Kyles had scored in single digits in four of his previous five games. He didn’t crack 10 points Thursday, either, but his stretch of scoring in the second half showcased his broad array of talents.
The Shockers trailed 44-31 before Kyles got a breakaway dunk after a steal by Toure Murry. VCU’s lead was still 11, but WSU had life.
Less than a minute later, Kyles got his own steal and converted a layup. On WSU’s next possession, Kyles made a three-pointer from the right wing to cut VCU’s lead to 46-40. Kyles didn’t score again, but his burst of offense led the Shockers’ rally and gave them momentum.
"It’s just defense," Kyles said. "Just realizing that this could be my last game and I didn’t want to be out there just shooting the ball.
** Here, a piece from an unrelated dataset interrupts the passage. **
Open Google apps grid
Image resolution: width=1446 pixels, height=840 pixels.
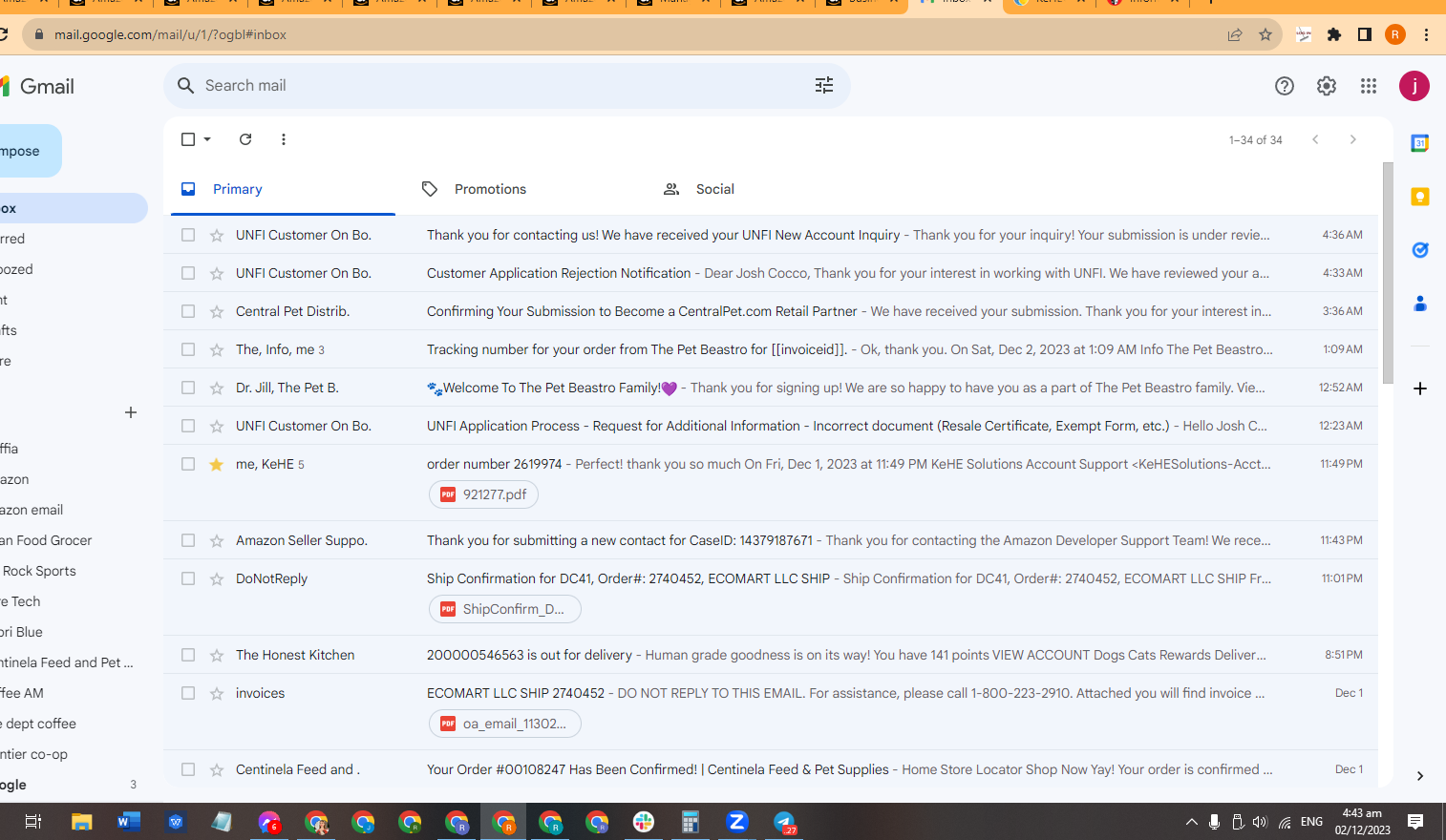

Defense, I’m glad it helped me tonight."
Take notice — VCU center D.J. Haley was an easy player to avoid watching. He took one shot and was rarely a part of the Rams’ offense.
He made WSU players avoidable, too. He contributed to getting counterpart Stutz in foul trouble, limiting Stutz to four points in 17 minutes. Haley had seven rebounds and a steal.
"That’s what he does," Smart said. "His performance is always exponentially better than his stats."
Worth noting — Former Hutchinson Community College coach Steve McClain is an assistant at Indiana. McClain won the NJCAA title in 1994. He joined Tom Crean’s staff in 2010 after spending three seasons as an assistant at Colorado. Indiana media relations director J.D. Campbell played baseball at Newman University.